[Task details]: Give back the entries exactly, ending with the "Given: Open the 'Keyboard' settings page" line.

[Material supplied]:
+ + +

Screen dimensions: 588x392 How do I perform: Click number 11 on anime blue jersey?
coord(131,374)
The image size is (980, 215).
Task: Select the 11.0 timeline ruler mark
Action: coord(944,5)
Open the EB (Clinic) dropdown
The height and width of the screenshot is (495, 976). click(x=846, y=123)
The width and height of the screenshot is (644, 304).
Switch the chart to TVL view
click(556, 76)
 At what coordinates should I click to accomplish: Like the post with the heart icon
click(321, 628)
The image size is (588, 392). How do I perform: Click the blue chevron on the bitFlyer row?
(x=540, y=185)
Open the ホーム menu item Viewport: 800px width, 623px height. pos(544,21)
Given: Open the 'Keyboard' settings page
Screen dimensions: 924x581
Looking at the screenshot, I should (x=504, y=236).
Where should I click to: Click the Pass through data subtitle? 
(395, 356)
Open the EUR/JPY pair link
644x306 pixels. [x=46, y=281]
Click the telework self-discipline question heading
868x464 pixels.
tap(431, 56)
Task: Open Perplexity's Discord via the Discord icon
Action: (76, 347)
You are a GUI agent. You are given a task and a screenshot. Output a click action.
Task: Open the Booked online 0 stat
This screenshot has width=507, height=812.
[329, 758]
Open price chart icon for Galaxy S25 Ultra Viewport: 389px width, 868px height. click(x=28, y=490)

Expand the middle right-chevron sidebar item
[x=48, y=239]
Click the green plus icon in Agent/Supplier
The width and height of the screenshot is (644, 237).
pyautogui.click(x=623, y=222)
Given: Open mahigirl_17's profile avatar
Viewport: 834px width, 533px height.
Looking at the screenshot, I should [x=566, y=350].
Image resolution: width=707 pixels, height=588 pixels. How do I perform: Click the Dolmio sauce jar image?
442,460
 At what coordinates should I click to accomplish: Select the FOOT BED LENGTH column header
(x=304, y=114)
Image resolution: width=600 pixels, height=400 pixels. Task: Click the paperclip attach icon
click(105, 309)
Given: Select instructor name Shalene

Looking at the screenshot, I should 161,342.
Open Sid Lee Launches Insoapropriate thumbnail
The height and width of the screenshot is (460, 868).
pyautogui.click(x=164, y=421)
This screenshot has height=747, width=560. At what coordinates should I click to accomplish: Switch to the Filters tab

+ + +

[The answer]:
Screen dimensions: 588x392 How do I perform: Click number 11 on anime blue jersey?
coord(131,374)
The image size is (980, 215).
Task: Select the 11.0 timeline ruler mark
Action: coord(944,5)
Open the EB (Clinic) dropdown
The height and width of the screenshot is (495, 976). click(x=846, y=123)
The width and height of the screenshot is (644, 304).
Switch the chart to TVL view
click(556, 76)
 At what coordinates should I click to accomplish: Like the post with the heart icon
click(321, 628)
The image size is (588, 392). How do I perform: Click the blue chevron on the bitFlyer row?
(x=540, y=185)
Open the ホーム menu item Viewport: 800px width, 623px height. pos(544,21)
Given: Open the 'Keyboard' settings page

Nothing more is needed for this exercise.